In calculus, the table of integrals is an essential tool for finding indefinite integrals, which are antiderivatives of functions. Unlike derivatives, which have straightforward rules for computations, integrals often require identifying patterns and associating them with known integrals.

For instance, when faced with an integral such as \(\int \frac{3 u}{2 u+7} d u\), students can consult a table of integrals to find a formula that matches a similar form. In this case, it closely resembles \(\int \frac{du}{ax+b}\), which is a standard format with corresponding solutions in most tables.

Using a table can expedite the integration process, as it avoids the need for long, intricate calculations. However, the successful application of these tables requires a good understanding of how to manipulate expressions to match the forms provided in the table and the skill to recognize these forms quickly. This is a valuable strategy for working with indefinite integrals.

While a table of integrals is a helpful reference, there are numerous integration techniques that one must learn to effectively solve indefinite integrals. These techniques include substitution, integration by parts, partial fractions, trigonometric substitution, and others.

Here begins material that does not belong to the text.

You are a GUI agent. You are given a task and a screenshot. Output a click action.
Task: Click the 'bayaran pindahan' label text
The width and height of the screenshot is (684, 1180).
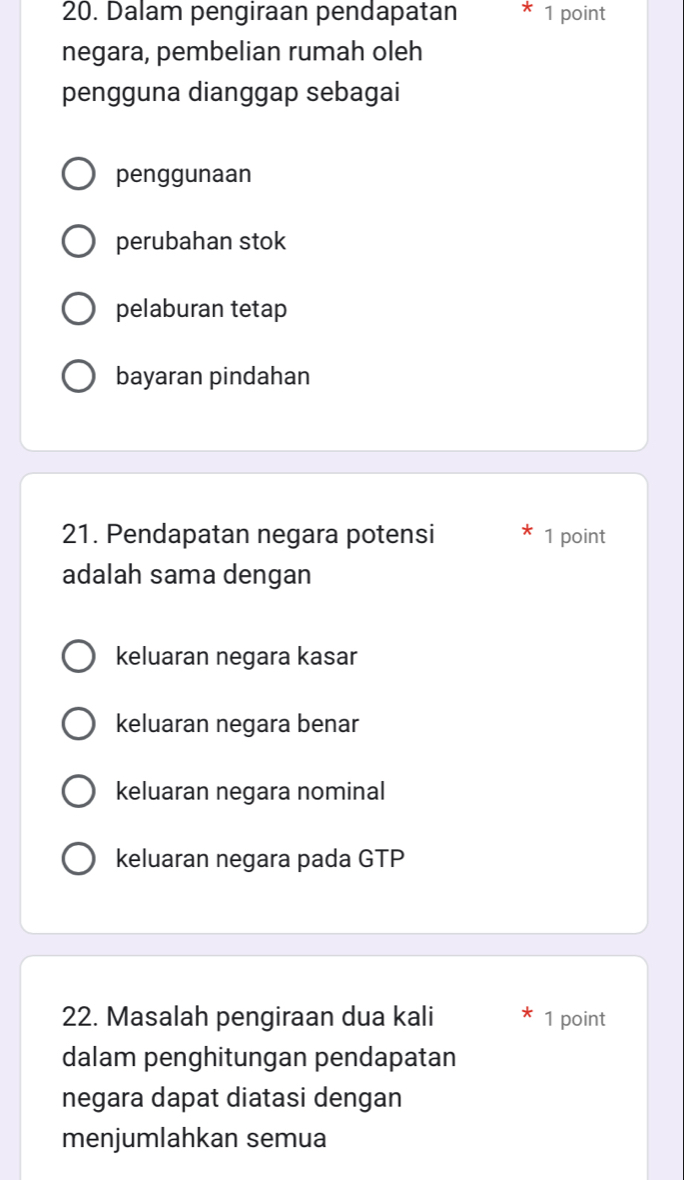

In the exercise \(\int \frac{3 u}{2 u+7} d u\), a simple manipulation of the integrand preceded the use of the table. By factoring out constants and rearranging terms, the integrand transformed into a form found in the table. Recognizing that \(\frac{3}{2}\) is a constant that can be taken out of the integral is a basic example of these techniques in action.

For more complex functions, these integration techniques become indispensable. Often, they are used in conjunction with tables of integrals to arrive at a solution. Having a strong understanding of these techniques ensures that students are prepared to handle a wide range of integrals.

The natural logarithm, denoted as \(\ln\), is a fundamental operation in calculus, particularly in the context of integration. It's defined as the inverse of the exponential function, specifically, the time required to reach a certain level of continuous growth. It's written as \(\ln(x)\) for \(x > 0\).

In our exercise, the natural logarithm appears as the result of the integral \(\int \frac{du}{ax+b}\). The result, given by the table of integrals, is \(\frac{1}{a} \ln|ax+b| + C\). Upon finding the indefinite integral \(\int \frac{3 u}{2 u+7} d u\), we encounter \(\frac{3}{4} \ln|2u+7| + C\) as the final answer.

Understanding the natural logarithm is essential for integrating functions that resemble inverse growth or decay. As seen in the solution, it's crucial to apply the properties of logarithms correctly when simplifying the result of an integral that produces a natural logarithmic function.